In contrast with these reports, our findings indicate that the KCa3.1 activator NS309 enhances NK cell cytotoxicity in co-cultures with HNSCC Cal27 spheroids, whereas TRAM-34, even at concentrations sufficient to inhibit cytokine release, shows no effect. These discrepancies likely arise from differences in tumor models, such as 2D versus spheroid systems, and the higher concentrations of TRAM-34 used by others, which may lead to off-target effects.

Furthermore, our mouse data point to a distinct scenario developing in vivo. KCa3.1 activation increased NK cell tumor infiltration and cytotoxic capability, leading to reduced tumor burden. This suggests that within the immunosuppressive TME, NK cells require additional Ca²⁺ signaling to overcome suppression and sustain degranulation for effective killing. In contrast, Koshy et al.. showed an antitumor effect of KCa3.1 inhibitors in a distinct syngeneic tumor mouse model reconstituted with adherent NK cells16. Our translational model involving human PBMCs injected into tumor-bearing mice may account for the different outcomes observed.

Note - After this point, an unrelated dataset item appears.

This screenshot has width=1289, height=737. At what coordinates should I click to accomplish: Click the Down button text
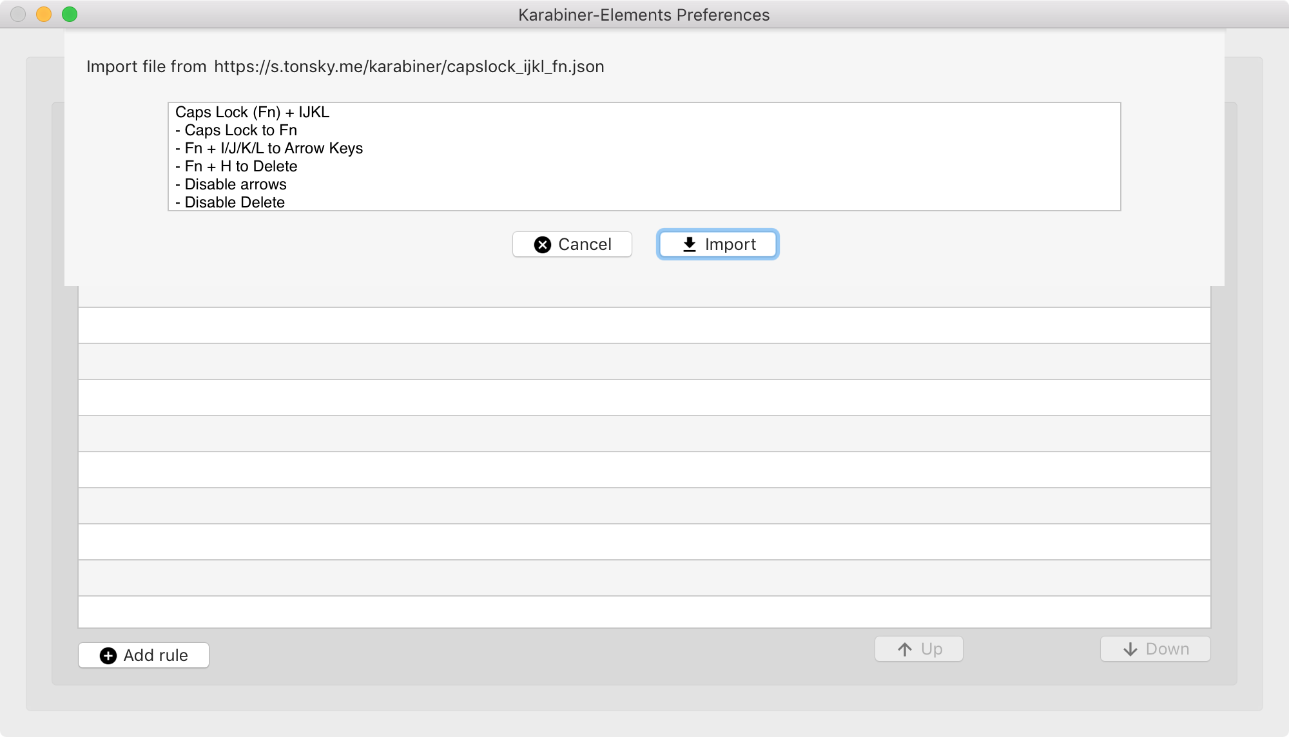point(1167,649)

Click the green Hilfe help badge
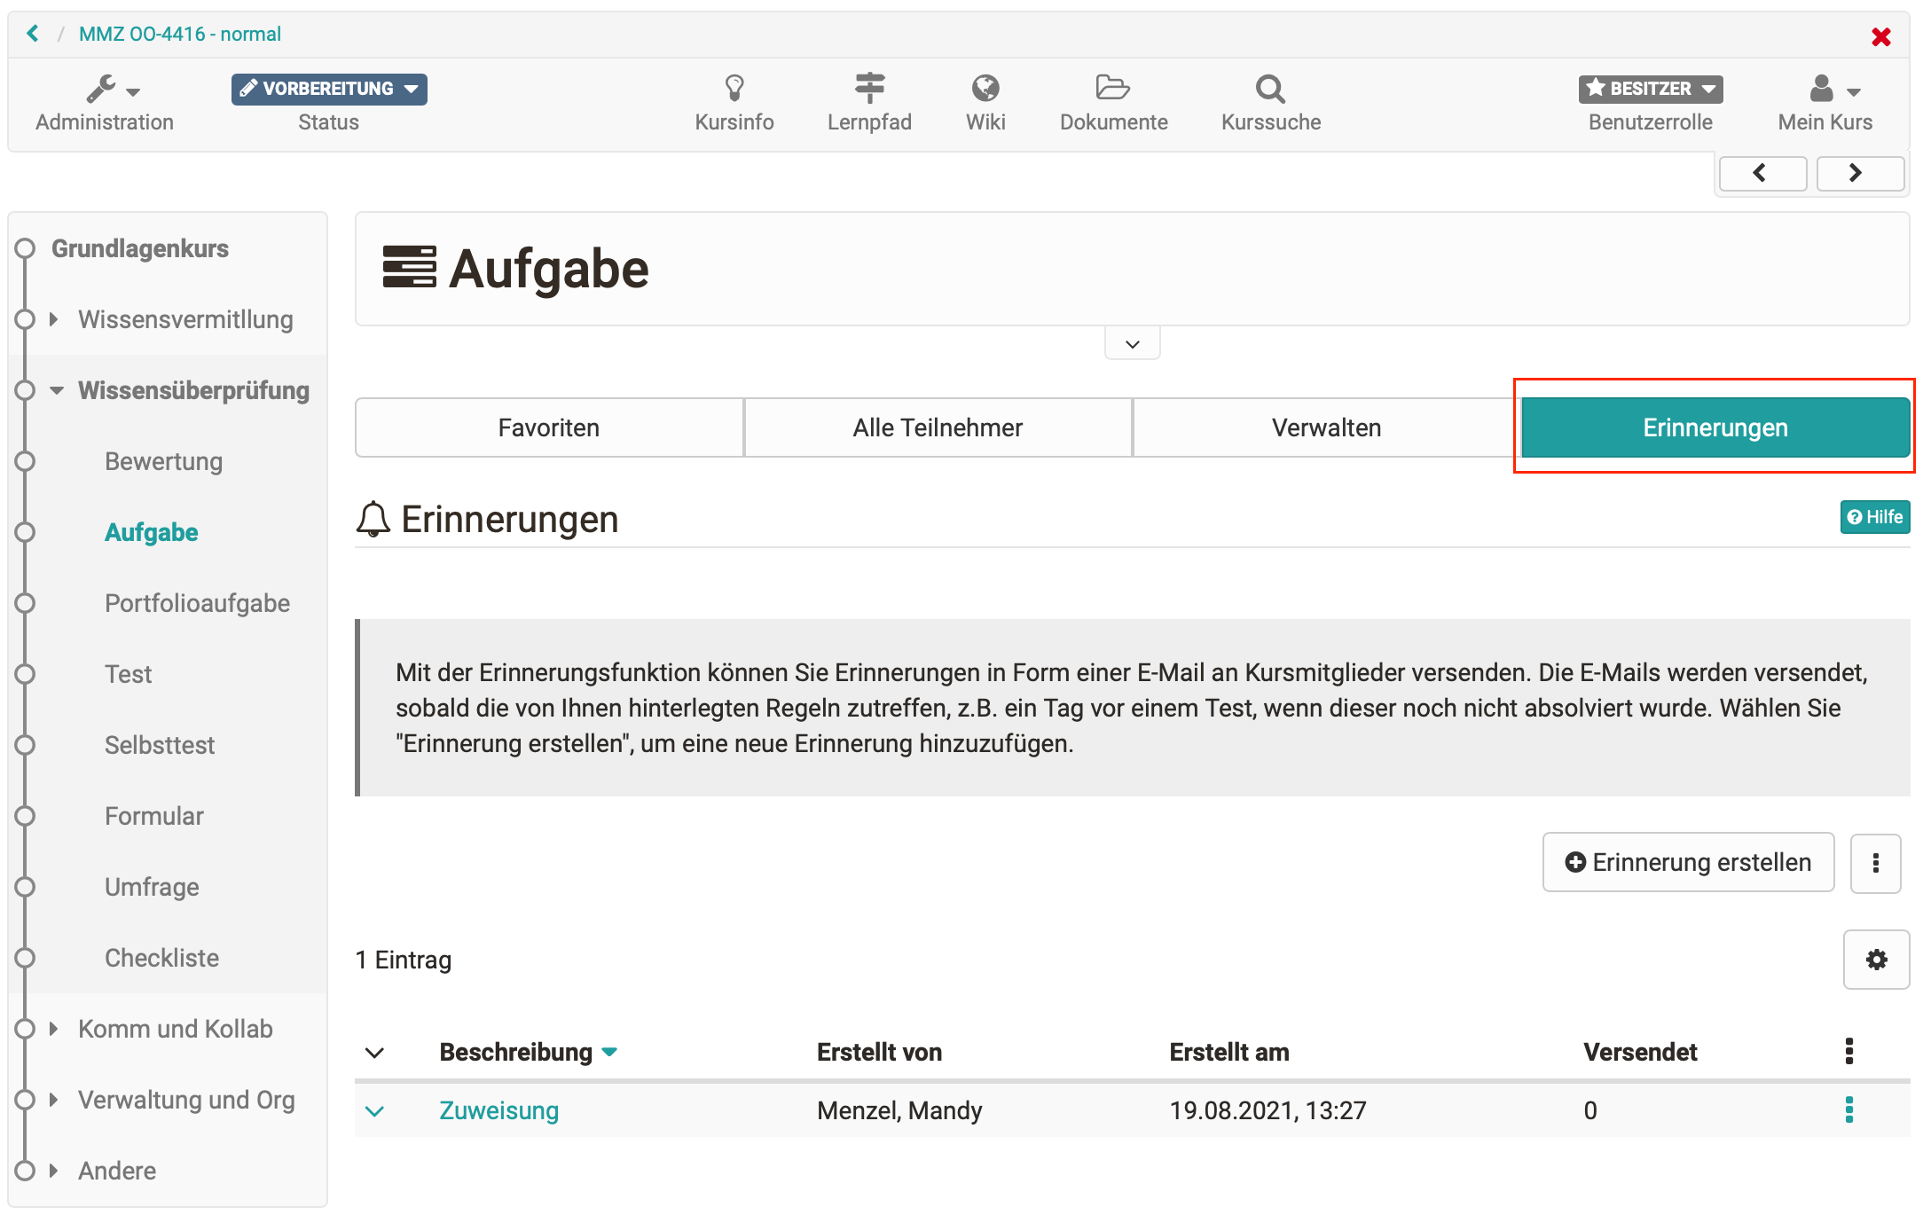pos(1874,517)
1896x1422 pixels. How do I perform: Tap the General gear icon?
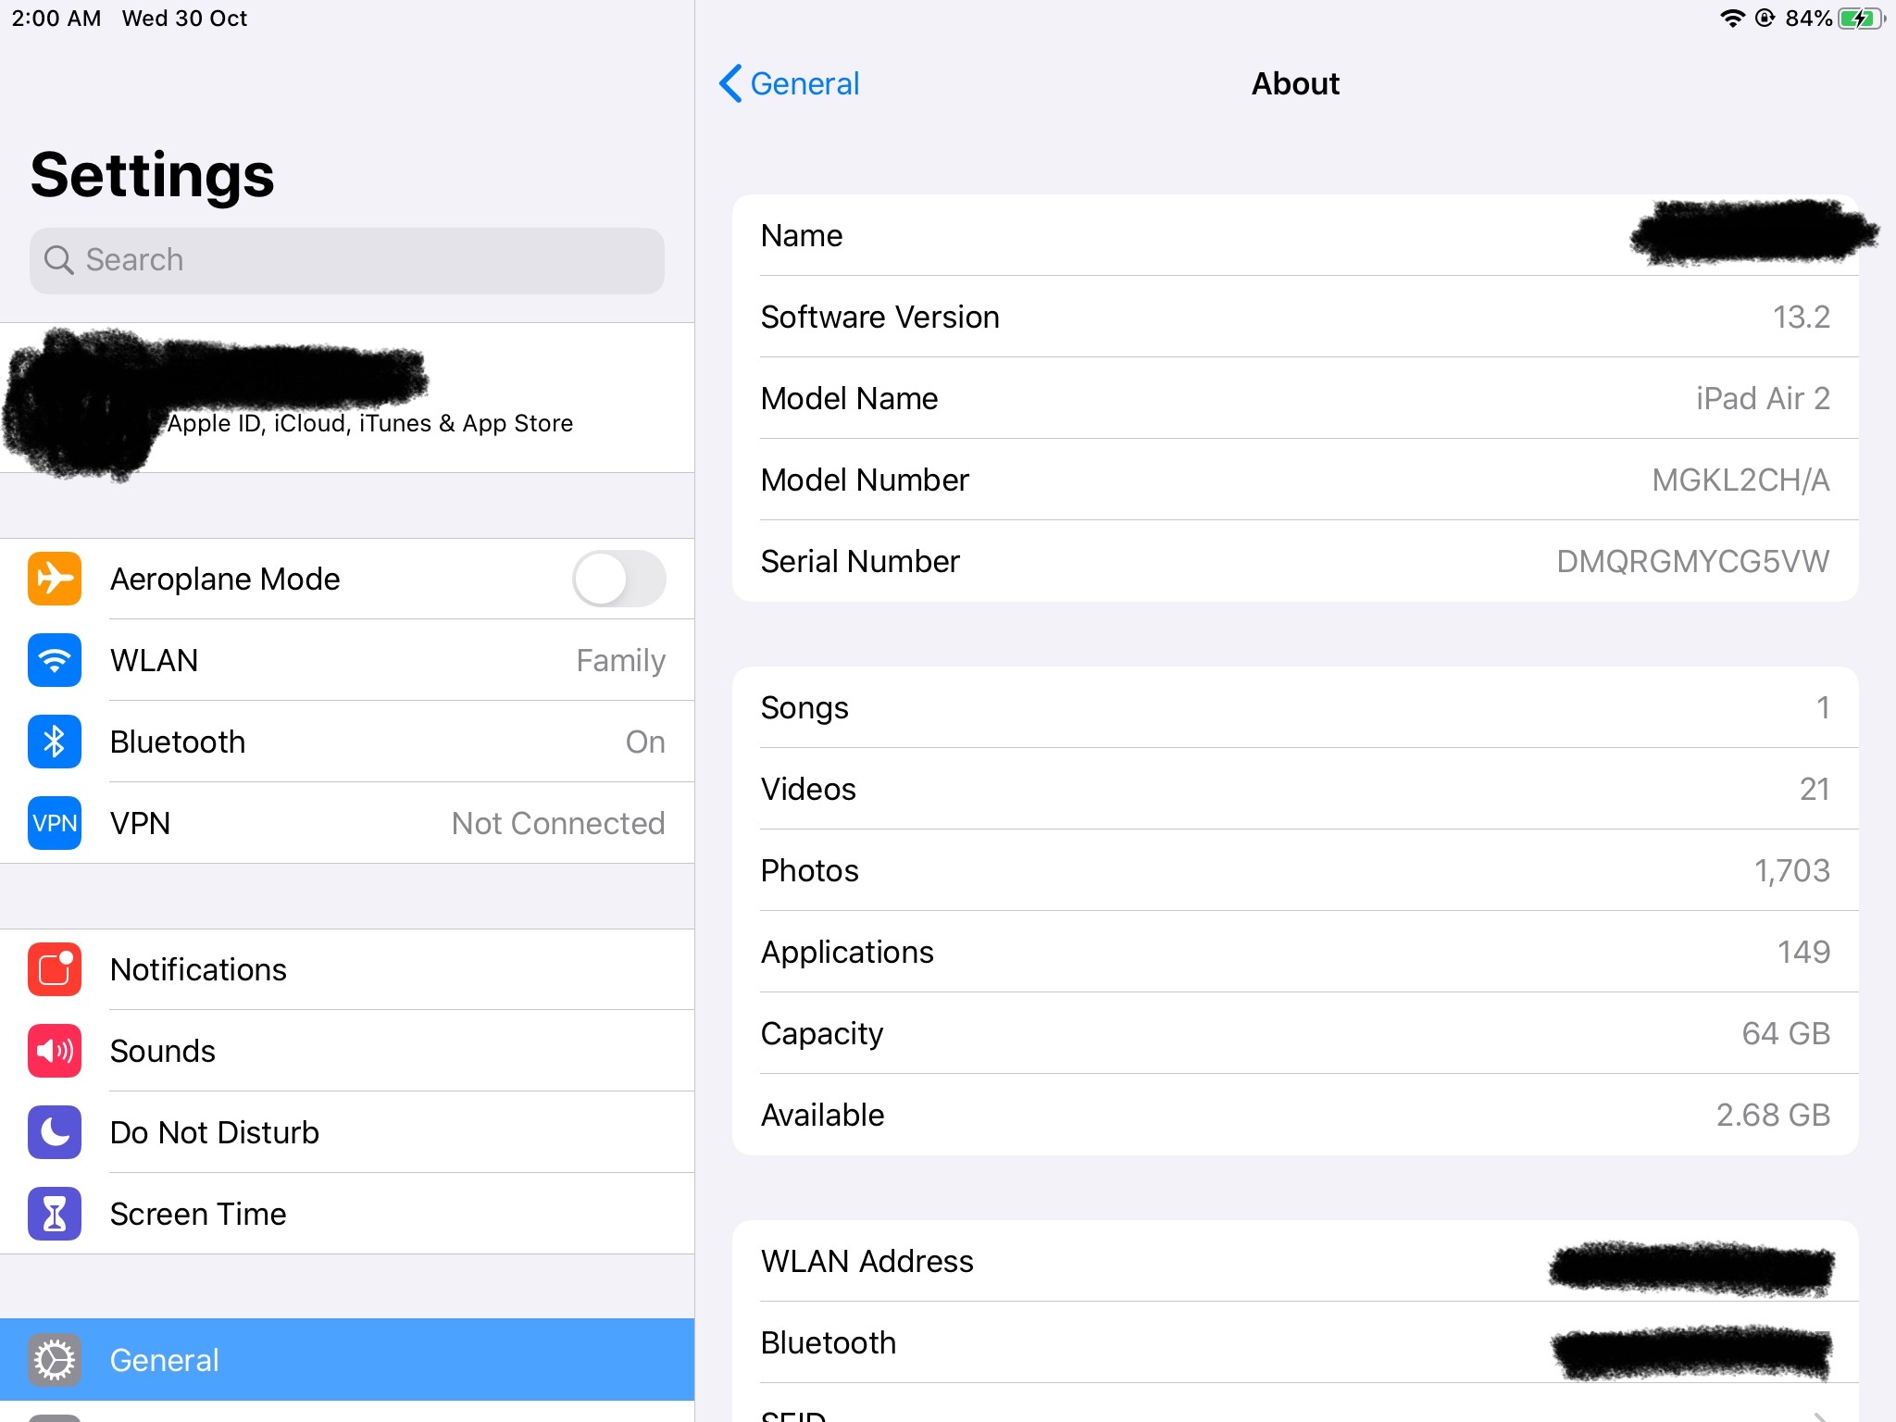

Overall, our in vivo experiments demonstrated that KCa3.1 activation reduces tumor burden through immune-mediated mechanisms. Our data suggests that enhanced NK cell infiltration and cytotoxic capabilities, combined with concomitant enhancement of CD8+ T cells, are likely responsible for the beneficial effects of KCa3.1 activation in vivo. SKA-31 has been widely used in preclinical models and is generally well tolerated, with transient blood pressure lowering as the main off-target effect, which is manageable in the oncology setting24,37. Overall, these findings support SKA-31 as a suitable candidate for immunotherapy in HNSCC, although further preclinical safety evaluation remains warranted.